Infraorbital nerve block is one of the ways that is used to anesthetize the anterior and middle superior alveolar nerves together.
Terminal branches of infraorbital nerve
- Inferior palpebral
- Lateral Nasal
- Superior labial
Nerves to be anesthetized
- Anterior Superior Alveolar nerve
- Middle Superior Alveolar nerve
- Infraorbital nerves and it's terminal branches.
Anatomical landmarks
- Infra-orbital ridge
- Infra-orbital depression
- Supra-orbital notch
- Anterior teeth
Techniques to anesthetize infraorbital nerve
- Bicuspid approach (Intra-oral approach)
- Incisor approach (Intra-oral approach).
- Extra oral approach
1- Bicuspid approach
- The patient in a position so that maxillary occlusal plane forms 45 degree with the floor.
- The infraorbital foramen can be located by asking the patient to look straight ahead and you imagine a line drown from the pupil of the eye to the inferior border of the infraorbital ridge passing by upper second premolar teeth.

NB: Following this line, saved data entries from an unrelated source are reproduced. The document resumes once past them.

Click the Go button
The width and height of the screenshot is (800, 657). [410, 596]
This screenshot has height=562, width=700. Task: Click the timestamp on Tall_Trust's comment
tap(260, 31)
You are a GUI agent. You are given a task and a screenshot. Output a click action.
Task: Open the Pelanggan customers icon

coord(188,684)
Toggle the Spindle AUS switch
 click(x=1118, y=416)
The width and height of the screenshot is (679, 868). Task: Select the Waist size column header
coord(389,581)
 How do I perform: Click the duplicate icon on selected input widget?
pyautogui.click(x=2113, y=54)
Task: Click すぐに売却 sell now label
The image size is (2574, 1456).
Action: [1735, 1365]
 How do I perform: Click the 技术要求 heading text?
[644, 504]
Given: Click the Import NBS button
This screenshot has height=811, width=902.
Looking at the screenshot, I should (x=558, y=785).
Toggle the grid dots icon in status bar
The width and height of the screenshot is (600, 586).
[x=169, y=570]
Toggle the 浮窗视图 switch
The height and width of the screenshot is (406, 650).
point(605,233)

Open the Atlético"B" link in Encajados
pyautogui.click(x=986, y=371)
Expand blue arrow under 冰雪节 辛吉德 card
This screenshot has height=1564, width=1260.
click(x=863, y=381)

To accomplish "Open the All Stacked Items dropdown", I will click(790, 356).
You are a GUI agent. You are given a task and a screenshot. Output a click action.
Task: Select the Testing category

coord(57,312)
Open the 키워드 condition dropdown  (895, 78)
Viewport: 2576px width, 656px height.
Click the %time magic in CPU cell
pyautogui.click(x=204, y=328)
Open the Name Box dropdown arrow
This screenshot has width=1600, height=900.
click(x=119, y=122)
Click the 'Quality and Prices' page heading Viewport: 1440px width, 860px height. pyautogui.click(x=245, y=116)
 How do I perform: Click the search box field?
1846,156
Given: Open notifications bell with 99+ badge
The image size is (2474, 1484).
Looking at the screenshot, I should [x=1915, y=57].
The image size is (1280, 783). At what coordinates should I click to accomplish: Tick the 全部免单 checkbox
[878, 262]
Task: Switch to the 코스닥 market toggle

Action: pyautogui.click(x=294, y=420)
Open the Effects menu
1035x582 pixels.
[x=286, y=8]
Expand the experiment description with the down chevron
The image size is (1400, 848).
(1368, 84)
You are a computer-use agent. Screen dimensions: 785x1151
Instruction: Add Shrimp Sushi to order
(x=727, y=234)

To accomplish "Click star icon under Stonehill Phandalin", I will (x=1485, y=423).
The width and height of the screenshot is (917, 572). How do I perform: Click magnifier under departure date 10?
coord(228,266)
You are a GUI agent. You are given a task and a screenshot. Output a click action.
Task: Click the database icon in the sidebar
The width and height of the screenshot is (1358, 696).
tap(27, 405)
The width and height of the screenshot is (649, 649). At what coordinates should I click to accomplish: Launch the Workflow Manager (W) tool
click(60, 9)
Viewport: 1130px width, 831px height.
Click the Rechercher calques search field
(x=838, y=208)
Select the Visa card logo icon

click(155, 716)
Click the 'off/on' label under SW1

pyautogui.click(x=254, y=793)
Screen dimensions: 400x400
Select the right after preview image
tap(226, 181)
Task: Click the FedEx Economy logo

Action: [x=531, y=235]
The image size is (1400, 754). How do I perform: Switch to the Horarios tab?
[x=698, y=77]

- Locate the inferior orbital rim with your index and middle fingers of the non-injecting hand.
- Retract the patient's cheek by your thumb of the non injecting hand. e.g. the left thumb of the right handed person.
- Insert the need in the buccal mucosa opposite to upper second premolar approximately 0.5 cm from the buccal surface.
- The needle should be parallel to the Maxillary second premolar (bicuspid) and should be directed in a superior direction, until it is palpated near the foramen.
- You have to aspirate to ensure the needle is not within a blood vessel.
- You must avoid injecting the anesthetic solution into the foramen by keeping firm pressure on the infra orbital rim with your palpating finger.
2- central incisor approach
- The same as the previous method except the needle is directed to buccal mucosa in a direction mesial to incisal part of upper central and distal to cervical part of tooth.
- The needle is injected slowly in an upward, inward and backward direction.
- The bevel is kept facing the bone.
3- Extra-oral approach
- The infraorbital foramen can be located by asking the patient to look straight ahead and you imagine a line drown from the pupil of the eye to the inferior border of the infraorbital ridge passing by upper second premolar teeth.
- Locate the inferior orbital rim with your index and middle fingers of the non-injecting hand.
- Clean the skin over the infraorbital foramen by gauze and antiseptic agent as betadine.
- You have to aspirate to ensure the needle is not within a blood vessel.
- Insert the needle through the skin, subcutaneous tissue and then the muscle.
- You have to take care while giving infraorbital nerve block by extra oral approach Due to the proximity of the facial nerve.
- After removing the needle, massage the area for 10 to 15 seconds.
Complications of infraorbital nerve block
- Bleeding
- Hematoma
- Injury to the artery or vein.
- Infection
- Edema
- Facial nerve injury.
- Allergic reaction to the anesthetic solution.
Anesthetic solution that is used for infraorbital nerve block
- The most common anesthetic agents used in that case are Lidocaine and bupivacaine.
- It has been reported that Lidocaine starts to take effect after 2 to 3 minutes, while the bupivacaine can take upt to 10 to 20 minutes to take effect.